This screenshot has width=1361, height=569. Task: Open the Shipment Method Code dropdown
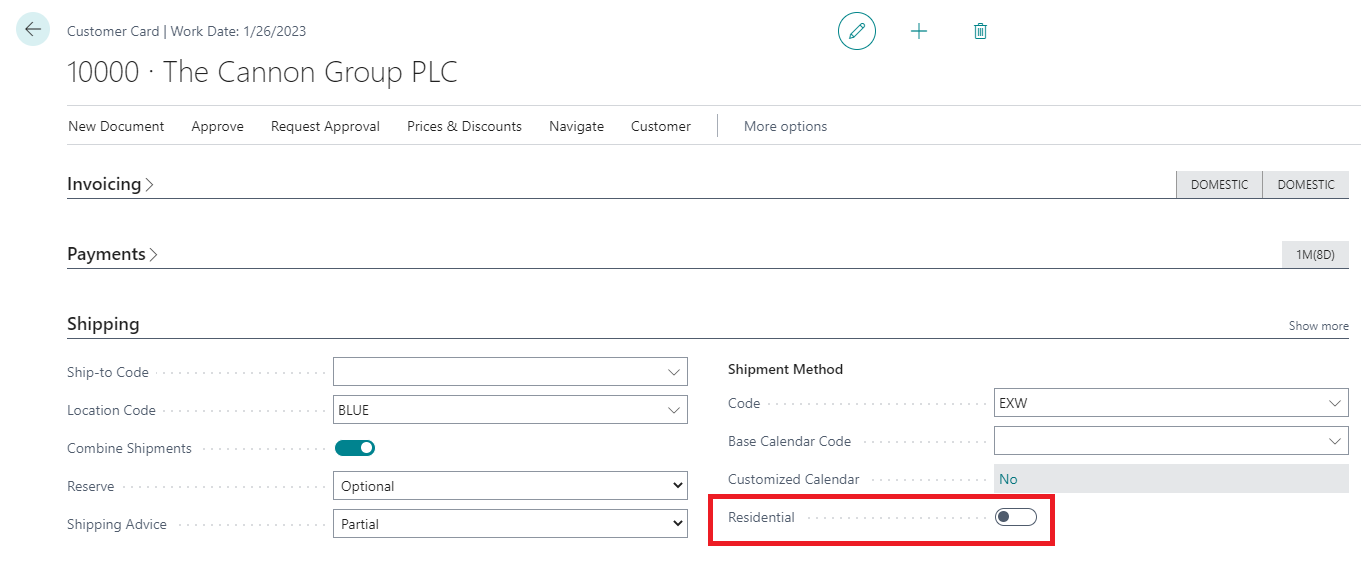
--
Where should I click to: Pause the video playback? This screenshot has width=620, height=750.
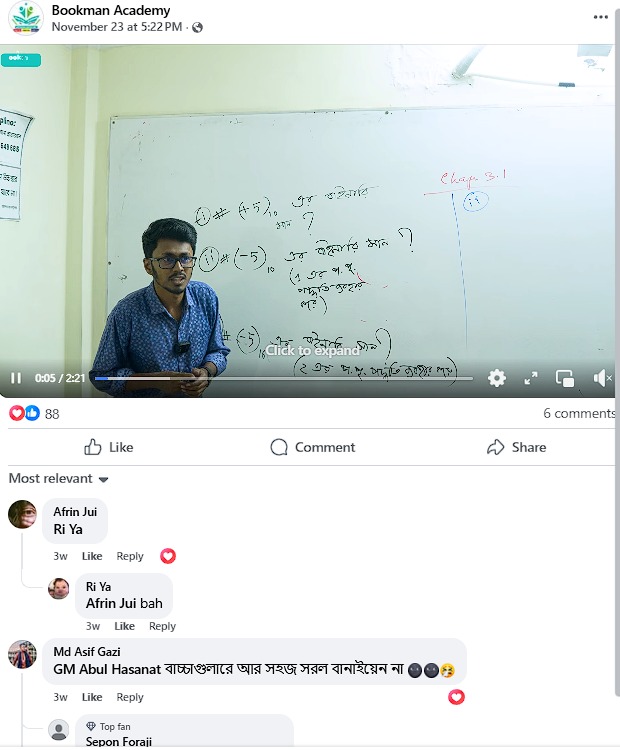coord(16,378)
--
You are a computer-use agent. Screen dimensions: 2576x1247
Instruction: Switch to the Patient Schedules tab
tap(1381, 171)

PROBLEM TO SOLVE | Rewrite the lines from the line with "You are a computer-use" up to and including the line with "tap(1381, 171)", putting "Goal" in place of "Instruction" and leaving everything else as it is.

COMPLETED TASK |
You are a computer-use agent. Screen dimensions: 2576x1247
Goal: Switch to the Patient Schedules tab
tap(1381, 171)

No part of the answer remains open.